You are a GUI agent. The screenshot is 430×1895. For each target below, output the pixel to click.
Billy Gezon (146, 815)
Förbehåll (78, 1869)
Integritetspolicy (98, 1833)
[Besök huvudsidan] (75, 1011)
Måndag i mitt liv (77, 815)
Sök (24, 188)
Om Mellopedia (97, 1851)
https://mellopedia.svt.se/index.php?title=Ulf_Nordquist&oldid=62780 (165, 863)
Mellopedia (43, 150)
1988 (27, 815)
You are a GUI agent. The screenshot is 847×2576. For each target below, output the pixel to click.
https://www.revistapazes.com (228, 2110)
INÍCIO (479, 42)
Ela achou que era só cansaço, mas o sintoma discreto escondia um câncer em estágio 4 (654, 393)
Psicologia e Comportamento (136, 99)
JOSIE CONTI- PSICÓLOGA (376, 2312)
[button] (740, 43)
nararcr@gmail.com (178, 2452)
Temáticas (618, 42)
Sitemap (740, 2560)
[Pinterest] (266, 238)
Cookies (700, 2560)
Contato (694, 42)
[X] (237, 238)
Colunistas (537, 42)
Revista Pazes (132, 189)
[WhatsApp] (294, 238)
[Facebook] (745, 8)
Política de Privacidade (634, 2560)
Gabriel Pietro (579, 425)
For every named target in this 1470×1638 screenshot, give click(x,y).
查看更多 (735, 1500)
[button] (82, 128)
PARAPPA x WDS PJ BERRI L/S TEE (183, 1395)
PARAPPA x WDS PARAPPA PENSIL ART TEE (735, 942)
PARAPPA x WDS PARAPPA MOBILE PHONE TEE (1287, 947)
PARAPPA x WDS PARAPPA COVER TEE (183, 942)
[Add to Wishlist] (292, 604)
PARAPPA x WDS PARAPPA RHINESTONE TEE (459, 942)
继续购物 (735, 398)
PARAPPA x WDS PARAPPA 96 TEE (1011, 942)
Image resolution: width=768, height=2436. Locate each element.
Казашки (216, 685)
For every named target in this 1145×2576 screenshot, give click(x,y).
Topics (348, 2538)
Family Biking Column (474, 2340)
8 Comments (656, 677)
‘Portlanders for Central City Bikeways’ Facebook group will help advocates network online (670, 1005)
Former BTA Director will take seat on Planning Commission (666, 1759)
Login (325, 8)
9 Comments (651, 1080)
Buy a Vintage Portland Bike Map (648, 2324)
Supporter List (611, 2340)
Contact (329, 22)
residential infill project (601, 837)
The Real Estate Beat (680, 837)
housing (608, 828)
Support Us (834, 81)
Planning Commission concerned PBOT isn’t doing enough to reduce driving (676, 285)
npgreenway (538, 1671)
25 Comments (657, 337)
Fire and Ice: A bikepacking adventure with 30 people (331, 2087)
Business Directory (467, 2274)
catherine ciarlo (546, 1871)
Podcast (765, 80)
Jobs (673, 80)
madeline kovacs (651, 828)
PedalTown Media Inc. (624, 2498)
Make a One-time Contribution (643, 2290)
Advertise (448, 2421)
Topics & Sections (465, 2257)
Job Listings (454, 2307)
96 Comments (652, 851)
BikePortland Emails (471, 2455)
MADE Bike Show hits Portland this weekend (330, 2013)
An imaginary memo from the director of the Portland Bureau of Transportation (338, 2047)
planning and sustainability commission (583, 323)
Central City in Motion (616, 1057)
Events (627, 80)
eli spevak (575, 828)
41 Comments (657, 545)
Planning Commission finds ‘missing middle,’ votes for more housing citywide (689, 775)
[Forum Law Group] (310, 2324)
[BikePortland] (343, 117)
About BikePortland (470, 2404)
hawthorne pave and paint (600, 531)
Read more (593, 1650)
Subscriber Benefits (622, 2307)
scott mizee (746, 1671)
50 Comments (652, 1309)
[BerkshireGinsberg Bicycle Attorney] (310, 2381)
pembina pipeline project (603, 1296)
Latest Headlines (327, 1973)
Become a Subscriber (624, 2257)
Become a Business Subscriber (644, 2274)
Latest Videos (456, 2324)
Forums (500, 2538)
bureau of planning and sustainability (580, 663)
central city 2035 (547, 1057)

#### [What to work on]
Each line in the entries above, starting at the line with "9 Comments (651, 1080)" and ending at the line with "Jobs (673, 80)", is to be printed exactly, and only those lines.

#### [Solved exercise]
9 Comments (651, 1080)
Buy a Vintage Portland Bike Map (648, 2324)
Supporter List (611, 2340)
Contact (329, 22)
residential infill project (601, 837)
The Real Estate Beat (680, 837)
housing (608, 828)
Support Us (834, 81)
Planning Commission concerned PBOT isn’t doing enough to reduce driving (676, 285)
npgreenway (538, 1671)
25 Comments (657, 337)
Fire and Ice: A bikepacking adventure with 30 people (331, 2087)
Business Directory (467, 2274)
catherine ciarlo (546, 1871)
Podcast (765, 80)
Jobs (673, 80)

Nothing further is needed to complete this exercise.